What you are asked to do: Identify, in the records below, every line where the string "Toggle" appears, and copy each such line.

*****

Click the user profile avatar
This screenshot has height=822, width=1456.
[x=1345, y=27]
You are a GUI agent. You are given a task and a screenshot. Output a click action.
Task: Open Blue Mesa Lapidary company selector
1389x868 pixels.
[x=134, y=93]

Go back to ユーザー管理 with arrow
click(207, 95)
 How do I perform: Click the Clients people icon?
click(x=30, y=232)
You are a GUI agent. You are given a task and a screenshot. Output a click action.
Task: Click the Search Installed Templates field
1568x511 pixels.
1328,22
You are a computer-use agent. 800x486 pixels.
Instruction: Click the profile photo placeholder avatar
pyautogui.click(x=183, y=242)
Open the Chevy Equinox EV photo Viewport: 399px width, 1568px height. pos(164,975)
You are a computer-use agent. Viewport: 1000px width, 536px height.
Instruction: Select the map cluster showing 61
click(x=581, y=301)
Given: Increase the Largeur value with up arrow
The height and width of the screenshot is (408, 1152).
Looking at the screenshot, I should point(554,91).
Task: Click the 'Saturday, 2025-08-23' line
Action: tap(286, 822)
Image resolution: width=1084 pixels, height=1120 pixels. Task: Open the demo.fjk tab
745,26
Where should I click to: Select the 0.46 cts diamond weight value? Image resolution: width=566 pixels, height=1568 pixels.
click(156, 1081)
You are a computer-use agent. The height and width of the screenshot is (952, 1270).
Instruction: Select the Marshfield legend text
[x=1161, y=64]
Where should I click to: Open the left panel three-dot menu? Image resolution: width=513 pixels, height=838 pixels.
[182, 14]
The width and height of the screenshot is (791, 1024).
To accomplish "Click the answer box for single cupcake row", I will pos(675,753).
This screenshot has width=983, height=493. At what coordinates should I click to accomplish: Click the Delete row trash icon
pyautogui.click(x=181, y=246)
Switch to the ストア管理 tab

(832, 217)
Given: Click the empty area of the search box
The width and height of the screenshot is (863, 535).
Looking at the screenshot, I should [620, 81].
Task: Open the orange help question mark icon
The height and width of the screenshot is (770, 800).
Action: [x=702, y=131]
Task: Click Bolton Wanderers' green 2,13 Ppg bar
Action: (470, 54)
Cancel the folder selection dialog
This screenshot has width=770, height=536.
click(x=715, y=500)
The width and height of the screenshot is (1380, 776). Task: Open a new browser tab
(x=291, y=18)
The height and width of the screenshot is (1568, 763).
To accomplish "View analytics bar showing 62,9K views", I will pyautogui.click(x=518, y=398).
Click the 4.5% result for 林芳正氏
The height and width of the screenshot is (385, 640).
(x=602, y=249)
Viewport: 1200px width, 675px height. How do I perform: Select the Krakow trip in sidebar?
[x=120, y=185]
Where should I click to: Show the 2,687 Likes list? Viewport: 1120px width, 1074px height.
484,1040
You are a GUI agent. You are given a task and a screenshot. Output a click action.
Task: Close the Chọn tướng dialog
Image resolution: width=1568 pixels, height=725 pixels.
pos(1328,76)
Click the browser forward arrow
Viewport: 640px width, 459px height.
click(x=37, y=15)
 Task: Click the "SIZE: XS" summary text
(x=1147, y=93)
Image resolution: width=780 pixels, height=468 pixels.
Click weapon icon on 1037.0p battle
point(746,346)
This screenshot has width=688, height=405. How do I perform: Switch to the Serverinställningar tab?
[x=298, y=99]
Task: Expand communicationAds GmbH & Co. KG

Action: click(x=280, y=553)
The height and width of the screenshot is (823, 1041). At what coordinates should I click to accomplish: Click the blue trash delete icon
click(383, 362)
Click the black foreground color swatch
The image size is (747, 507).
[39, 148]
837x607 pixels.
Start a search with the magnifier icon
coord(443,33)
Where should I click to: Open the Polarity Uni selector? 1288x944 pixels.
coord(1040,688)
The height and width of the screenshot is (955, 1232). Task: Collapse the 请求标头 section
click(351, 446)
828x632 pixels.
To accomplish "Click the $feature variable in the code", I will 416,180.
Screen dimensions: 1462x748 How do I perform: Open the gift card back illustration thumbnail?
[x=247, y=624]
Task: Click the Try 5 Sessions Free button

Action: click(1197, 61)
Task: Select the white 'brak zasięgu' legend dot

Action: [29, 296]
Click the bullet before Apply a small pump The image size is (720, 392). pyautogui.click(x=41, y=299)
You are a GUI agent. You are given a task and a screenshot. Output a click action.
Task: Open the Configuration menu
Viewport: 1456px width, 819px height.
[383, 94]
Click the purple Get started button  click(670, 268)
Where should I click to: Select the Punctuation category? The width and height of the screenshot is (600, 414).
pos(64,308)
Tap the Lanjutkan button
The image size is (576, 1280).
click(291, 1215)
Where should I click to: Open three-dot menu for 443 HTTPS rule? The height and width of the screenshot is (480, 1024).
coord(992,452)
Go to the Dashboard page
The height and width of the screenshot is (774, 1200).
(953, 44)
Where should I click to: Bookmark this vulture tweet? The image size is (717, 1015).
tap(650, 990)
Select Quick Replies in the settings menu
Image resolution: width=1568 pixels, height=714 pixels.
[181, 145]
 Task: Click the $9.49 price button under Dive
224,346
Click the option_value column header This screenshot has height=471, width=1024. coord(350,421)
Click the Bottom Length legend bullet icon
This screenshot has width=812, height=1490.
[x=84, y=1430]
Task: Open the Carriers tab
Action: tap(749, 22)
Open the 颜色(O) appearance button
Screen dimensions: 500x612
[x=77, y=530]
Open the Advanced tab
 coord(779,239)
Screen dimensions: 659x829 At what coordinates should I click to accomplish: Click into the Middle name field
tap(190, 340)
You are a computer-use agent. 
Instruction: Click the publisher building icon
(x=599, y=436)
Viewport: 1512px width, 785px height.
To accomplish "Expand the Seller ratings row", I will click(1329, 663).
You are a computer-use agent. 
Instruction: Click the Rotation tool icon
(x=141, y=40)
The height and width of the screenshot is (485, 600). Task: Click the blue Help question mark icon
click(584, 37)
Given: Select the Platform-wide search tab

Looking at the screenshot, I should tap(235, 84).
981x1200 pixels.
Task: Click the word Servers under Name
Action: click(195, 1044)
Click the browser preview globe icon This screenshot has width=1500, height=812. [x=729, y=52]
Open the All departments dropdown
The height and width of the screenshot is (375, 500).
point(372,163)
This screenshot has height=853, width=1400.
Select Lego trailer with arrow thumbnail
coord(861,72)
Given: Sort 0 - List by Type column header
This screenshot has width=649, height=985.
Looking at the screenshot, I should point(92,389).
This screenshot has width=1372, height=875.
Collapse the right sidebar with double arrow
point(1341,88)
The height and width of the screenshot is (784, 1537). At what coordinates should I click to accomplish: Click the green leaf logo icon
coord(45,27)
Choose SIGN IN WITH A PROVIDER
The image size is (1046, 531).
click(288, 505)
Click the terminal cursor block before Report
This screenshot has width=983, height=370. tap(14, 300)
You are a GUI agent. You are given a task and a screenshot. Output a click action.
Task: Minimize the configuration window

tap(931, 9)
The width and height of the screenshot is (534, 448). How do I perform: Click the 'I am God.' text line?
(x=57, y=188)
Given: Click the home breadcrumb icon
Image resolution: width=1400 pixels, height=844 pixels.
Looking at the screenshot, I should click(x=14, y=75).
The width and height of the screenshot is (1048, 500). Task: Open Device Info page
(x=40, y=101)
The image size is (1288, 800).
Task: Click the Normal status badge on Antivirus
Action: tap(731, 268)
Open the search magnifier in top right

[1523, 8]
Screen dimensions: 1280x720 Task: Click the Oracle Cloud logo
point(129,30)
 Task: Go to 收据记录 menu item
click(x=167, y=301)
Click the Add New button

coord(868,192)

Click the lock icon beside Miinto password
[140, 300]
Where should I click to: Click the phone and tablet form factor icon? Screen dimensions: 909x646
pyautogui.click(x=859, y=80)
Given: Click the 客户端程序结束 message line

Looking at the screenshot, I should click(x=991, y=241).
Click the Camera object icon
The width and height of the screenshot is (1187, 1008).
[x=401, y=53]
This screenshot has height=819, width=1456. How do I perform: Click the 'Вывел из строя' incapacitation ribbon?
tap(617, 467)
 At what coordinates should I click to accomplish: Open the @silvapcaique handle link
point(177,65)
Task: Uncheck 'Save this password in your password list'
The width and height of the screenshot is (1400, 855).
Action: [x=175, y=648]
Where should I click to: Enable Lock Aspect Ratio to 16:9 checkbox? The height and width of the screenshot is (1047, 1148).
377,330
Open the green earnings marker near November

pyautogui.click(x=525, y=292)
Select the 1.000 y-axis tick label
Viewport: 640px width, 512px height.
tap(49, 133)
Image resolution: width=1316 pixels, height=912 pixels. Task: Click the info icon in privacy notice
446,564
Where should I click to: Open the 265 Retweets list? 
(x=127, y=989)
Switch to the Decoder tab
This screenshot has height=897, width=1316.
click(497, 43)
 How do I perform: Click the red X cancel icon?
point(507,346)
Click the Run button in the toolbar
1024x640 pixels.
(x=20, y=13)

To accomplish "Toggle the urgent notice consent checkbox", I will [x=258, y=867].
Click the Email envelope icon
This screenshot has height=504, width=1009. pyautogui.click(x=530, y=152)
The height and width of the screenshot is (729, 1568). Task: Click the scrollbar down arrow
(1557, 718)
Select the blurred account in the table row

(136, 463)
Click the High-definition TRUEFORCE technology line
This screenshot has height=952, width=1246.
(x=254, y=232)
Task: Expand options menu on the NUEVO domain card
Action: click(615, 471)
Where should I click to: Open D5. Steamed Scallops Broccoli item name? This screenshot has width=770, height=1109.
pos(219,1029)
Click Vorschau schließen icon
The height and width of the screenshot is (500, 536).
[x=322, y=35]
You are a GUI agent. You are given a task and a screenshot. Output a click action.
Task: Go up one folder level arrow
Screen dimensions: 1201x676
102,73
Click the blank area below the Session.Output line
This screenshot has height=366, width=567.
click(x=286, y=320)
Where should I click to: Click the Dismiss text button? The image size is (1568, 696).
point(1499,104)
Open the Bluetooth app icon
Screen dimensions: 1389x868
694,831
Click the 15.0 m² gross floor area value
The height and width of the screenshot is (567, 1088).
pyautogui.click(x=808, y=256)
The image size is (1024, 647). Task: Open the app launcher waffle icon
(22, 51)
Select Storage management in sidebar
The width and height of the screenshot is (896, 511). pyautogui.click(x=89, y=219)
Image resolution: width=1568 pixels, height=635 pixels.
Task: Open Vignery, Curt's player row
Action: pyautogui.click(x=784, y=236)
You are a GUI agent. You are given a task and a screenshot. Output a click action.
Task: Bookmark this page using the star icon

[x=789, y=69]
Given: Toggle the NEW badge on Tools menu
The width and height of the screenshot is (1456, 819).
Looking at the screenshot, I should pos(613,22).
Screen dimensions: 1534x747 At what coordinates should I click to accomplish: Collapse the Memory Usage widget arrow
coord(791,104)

*****

Solution for this exercise:
To accomplish "Toggle the urgent notice consent checkbox", I will [x=258, y=867].
Given: Toggle the NEW badge on Tools menu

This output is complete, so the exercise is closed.